▶ [WORK TO COMPLETE]
Count the lines in the material below that contain the string "specified", treating uppercase and lowercase as different. Reply with the number alone.

▶ [INFORMATION SHOWN]
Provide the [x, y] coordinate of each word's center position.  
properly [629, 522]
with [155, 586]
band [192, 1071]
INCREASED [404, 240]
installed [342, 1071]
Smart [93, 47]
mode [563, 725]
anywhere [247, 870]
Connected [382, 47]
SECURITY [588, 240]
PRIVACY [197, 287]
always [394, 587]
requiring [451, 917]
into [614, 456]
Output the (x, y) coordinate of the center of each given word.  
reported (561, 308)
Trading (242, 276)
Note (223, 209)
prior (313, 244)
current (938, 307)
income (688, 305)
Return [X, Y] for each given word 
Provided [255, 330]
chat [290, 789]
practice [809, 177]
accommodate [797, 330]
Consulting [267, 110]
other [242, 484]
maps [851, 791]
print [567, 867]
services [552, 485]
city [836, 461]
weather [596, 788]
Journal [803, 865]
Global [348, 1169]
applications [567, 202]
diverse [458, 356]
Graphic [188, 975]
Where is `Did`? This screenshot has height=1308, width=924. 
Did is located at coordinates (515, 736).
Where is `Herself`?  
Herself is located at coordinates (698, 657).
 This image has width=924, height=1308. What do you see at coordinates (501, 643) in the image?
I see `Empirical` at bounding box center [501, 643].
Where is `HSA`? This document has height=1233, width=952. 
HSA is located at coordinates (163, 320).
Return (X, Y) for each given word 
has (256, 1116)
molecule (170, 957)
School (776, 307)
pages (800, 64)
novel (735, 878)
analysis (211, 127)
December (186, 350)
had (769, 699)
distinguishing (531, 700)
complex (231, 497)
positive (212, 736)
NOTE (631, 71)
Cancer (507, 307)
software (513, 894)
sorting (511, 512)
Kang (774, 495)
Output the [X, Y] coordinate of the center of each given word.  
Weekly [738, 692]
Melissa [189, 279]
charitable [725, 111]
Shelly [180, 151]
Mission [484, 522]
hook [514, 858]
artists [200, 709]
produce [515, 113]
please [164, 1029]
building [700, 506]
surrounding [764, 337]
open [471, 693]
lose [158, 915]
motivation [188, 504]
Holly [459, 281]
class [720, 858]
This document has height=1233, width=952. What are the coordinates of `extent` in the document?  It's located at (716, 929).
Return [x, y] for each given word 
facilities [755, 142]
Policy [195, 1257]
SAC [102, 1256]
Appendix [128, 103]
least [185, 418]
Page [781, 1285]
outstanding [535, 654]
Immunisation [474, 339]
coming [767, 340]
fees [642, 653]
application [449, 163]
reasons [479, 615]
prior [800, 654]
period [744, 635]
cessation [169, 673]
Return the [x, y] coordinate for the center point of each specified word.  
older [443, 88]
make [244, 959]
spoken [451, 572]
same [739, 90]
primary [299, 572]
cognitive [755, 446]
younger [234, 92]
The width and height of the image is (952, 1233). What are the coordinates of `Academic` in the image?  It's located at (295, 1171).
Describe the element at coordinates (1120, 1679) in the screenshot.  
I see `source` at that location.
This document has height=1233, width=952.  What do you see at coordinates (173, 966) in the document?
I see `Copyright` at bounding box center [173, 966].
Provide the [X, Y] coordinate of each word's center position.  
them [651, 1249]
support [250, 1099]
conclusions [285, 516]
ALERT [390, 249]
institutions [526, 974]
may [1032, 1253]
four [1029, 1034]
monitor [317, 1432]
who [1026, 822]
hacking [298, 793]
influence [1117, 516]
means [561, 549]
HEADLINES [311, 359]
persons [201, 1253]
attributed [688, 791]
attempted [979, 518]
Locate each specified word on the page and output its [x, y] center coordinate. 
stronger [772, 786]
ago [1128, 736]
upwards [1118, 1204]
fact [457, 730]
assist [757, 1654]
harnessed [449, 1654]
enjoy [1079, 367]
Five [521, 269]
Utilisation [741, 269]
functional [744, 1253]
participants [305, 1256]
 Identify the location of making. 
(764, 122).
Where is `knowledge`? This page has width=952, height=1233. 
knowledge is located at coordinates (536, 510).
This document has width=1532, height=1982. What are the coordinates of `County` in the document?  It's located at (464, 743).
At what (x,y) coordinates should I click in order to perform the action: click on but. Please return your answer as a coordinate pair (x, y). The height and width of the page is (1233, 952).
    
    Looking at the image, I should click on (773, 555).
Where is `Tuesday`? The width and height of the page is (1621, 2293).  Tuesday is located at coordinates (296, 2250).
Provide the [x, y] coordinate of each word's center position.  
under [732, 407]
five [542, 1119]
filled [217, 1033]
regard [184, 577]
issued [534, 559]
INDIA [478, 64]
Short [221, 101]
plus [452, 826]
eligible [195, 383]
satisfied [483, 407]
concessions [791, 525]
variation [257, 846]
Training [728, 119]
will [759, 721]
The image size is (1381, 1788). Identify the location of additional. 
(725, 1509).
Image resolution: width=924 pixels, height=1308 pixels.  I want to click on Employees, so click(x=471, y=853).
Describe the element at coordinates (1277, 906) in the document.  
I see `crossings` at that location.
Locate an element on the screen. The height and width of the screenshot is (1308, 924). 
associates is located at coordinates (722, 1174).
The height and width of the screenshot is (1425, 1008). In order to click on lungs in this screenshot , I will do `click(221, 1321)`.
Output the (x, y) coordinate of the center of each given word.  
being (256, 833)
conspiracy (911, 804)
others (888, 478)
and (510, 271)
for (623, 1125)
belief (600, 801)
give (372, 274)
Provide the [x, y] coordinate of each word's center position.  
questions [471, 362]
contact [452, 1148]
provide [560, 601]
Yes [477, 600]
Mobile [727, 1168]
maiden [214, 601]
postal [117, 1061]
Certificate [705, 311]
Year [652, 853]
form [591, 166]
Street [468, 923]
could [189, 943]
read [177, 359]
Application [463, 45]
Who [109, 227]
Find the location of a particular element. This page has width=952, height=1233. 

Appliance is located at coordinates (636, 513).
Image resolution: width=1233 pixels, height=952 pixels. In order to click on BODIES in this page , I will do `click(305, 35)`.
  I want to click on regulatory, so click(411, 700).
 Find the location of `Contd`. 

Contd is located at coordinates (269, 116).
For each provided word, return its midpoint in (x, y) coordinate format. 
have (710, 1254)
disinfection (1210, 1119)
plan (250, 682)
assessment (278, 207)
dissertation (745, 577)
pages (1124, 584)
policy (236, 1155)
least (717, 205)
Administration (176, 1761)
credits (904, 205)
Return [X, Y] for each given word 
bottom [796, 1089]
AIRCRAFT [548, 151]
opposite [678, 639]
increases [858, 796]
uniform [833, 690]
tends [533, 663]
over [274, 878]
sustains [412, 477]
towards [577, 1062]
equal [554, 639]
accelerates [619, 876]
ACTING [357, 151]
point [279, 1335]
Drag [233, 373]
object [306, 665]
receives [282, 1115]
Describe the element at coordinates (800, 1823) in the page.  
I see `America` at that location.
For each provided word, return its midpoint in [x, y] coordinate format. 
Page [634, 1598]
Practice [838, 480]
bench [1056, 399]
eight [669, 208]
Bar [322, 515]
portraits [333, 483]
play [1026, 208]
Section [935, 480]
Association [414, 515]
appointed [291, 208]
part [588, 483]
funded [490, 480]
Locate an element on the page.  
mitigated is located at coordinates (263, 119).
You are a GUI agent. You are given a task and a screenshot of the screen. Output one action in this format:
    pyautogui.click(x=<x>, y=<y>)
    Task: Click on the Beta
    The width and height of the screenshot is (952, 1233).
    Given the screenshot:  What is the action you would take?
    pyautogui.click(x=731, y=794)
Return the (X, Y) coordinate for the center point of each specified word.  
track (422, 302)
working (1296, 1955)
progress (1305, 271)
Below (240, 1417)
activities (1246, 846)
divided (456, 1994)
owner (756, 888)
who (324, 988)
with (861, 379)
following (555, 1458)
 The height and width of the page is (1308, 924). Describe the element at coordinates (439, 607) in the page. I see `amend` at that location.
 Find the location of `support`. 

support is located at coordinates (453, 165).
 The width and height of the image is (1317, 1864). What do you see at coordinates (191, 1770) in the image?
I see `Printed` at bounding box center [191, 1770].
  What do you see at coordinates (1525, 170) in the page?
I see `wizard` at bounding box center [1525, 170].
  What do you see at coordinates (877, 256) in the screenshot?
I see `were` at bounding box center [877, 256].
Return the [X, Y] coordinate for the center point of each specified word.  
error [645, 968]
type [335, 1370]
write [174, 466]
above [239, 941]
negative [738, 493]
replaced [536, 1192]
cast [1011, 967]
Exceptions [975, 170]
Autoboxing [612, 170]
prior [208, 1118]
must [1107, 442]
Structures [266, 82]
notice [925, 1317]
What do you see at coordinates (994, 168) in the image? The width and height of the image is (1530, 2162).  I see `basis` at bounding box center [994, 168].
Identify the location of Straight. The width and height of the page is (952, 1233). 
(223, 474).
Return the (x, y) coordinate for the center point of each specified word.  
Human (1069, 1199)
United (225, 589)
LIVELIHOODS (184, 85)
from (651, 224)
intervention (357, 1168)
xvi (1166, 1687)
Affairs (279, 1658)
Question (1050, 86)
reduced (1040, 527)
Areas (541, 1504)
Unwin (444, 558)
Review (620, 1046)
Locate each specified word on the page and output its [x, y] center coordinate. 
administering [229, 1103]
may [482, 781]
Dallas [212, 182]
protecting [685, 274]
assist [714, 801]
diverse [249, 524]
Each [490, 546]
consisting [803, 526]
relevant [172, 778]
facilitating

▶ [RESPONSE TO THIS TASK]
6